- **読む抜粋**:
■ ■ ■
「ヌサンタラのコーヒー(30)」(2023年12月01日)

レンチョ村プララガン部落はムラピ山とムルバブ山を結ぶ高地にある。標高1千6百メー
トルの高所にあるこの山奥の部落はボヨラリ県セロ郡に属していて、ヨグヤカルタから乗
合バスで向かうとおよそ2時間の旅になる。この部落でモダンカフェスタンダードのコー
ヒー豆が生産されているのだ。

集落に生えているアラビカ種のコーヒー木は人間が一切世話をせず、自然のまま生育する
のに任せている。住民の家の庭や畑に生えているコーヒー木からは赤い実だけが葉や枝や
茎の付いていない状態で摘み取られる。ここで行われているプロセスは一風変わったもの
で、収穫された実をそのまま乾燥させるのだ。そうすることによって果肉の養分が豆に浸
透し、フルーティな甘味と香りを持つ豆になるそうだ。

そのようにして作られるレンチョlencohコーヒーには、果肉を落としてからそのまま販売
されるものと、更に鍋で煎ってから販売されるものの二種類がある。煎られる場合、あま
り深く煎らないように最善の注意が払われる。煎りすぎれば豆に染み込んだフルーティさ
が台無しになってしまうからだ。

レンチョコーヒーを世の中に売り出すようになってから、集落の中や近辺に950本の苗
が植えられたそうだ。それらが育てば、レンチョコーヒーの生産量は大幅にアップするに
違いあるまい。

プララガン部落の歴史は15世紀までさかのぼることができる。住民は元々仏教徒であり、
ジャワ島平地部がイスラム化したあとまで仏教徒の集落だったそうだが、結局ひとびとは
イスラム教徒に変わった。
■ ■ ■
- **取り組む課題**:
プララガン部落のコーヒーを紹介した文章の続きを、最後の文のあとから書け。 このあとのデータは参照しなくてよい。

- **表示データ**:
■ ■ ■
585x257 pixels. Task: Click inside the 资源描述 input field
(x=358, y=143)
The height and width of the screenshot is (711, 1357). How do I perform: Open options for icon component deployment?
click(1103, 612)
■ ■ ■
- **回答**:
ムラピ山側の斜面は1930年代の噴火によって荒れた凹凸の激しい地形に変化した。眺
めは勇壮で美しくても、崩落の危険に満ちている。そのため住民はそこにアカシアとシナ
モンの木を植えて土砂崩れを抑制した。その斜面を歩く必要があるとき、それらの木々に
伝わって進めば土砂とともに千尋の谷底に落下するリスクがミニマイズされる。


中部ジャワの州都スマランの東側は北のジャワ海に向かって張り出した太い半島型になっ
ていて、半島の中央に標高1,002メートルのMuria山がある。ムリア山を南に下るとKudus
の町だ。クドゥスのムリア山寄り山麓部では昔からkopi ireng Muriaの生産が地場産業の
一つに数えられていた。

イレンとはジャワ語で黒を意味するからコピイレンを英語に翻訳するとblack coffeeにな
るわけだが、英語のブラックコフィとジャワ人にとってのコピイレンは物が違っているか
ら、ジャワ人を相手にしてその翻訳を使うのはやめたほうがいいとわたしは思う。


1895年、オランダ東インド政庁はパティ県グンボン郡ジョロンにコーヒー農園を設け
た。この農園はムリア山稜を広く覆って、パティ県グンボン郡からクドゥス県ダウェ郡に
またがるものになった。独立インドネシア共和国がイリアン解放戦争の関連でオランダ資
産国有化を行なったとき、グンボン郡にある農園とダウェ郡に属す農園が分割された。後
にヌサンタラ農園会社が作られて全国の農園の体系化が行われるようになるのだが、その
最初は地元行政が自分の行政区画内の土地にある資産の責任を負う形で行われたためにそ
んな結果になった。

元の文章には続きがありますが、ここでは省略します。